Consultants on both sides felt the documentation by the clinic and physician was inadequate. There were multiple visits where the ob-gyn did not make any notes or initial the chart. There was no documentation indicating that the patient was advised of the appointment with the MFM. Also, the phone call on August 9 was not logged or relayed to the physician. 

Plaintiff’s experts were also critical of the clinic for allowing an MA to triage after-hour phone calls. There were no written protocols or procedures to assist the MA when taking call. In addition, the clinic commonly referred to MAs as “nurses.” The patient testified that the MA identified herself as a nurse during the August 9 phone call, and she considered the advice given to be a prescription from the physician. 



The case was settled on behalf of the ob-gyn and the clinic.


Risk management considerations

Twin pregnancy has high risk for complications. Monochorionic twins share a fetoplacental circulation. This puts them at risk for complications — such as TTTS —  which can be lethal or associated with serious morbidity. (1)

Fully educating patients about all risks associated with twin pregnancies is recommended.

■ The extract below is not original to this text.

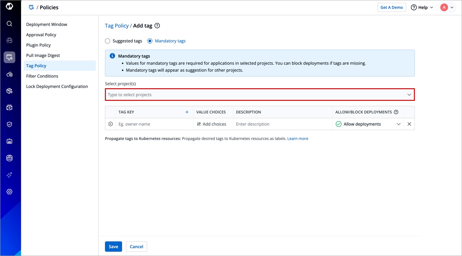Go to Lock Deployment Configuration
Viewport: 462px width, 256px height.
(57, 87)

In addition, a referral to a maternal fetal specialist may be warranted. Any education or referral information discussed with the patient should be clearly documented. 

Lack of documentation was a significant weakness in this case. All prenatal forms should be filled out according to guidelines provided by the American Congress of Obstetricians and Gynecologists (ACOG).

In addition, documenting after-hour calls — including any instructions given to the caller or patient — may be of great assistance to a physician in the event of a claim. All patient calls must be relayed to the treating physician so that any changes in a patient’s condition are identified and necessary follow up is started. 

Medical liability claims often involve mistakes or omissions by office staff. Medical advice provided by either an unlicensed staff member or a licensed staff member acting beyond his or her scope of expertise could be construed as practicing medicine without a license. A telephone triage protocol is recommended when speaking with patients. 

It can be confusing when a physician’s office does not differentiate between MAs and nurses. If an MA allows patients to think he or she is a nurse, the patient may make health care decisions they would not make otherwise. Also, a nurse has the education and background to recognize conditions that an MA might not. 

The Texas Occupations Code states that, unless a person holds a nursing license, a person may not use the title “nurse,” or any other designation tending to imply that the person is licensed to provide nursing care. (2) Doing so can be considered false representation of training and licensure. 



1. Chasen ST, Chervenak FA. Twin pregnancy: Prenatal issues. UpToDate. May 10, 2017. Available at Accessed August 2, 2017.

2. Texas Occupations Code. Subchapter F. License Requirements; Section 301.251. License Required. Occupations Code. Title 3. Health Professions. Subtitle E. Regulation of Nursing. Chapter 301. Nurses. Subchapter A. General Provisions. Available at Accessed August 2, 2017.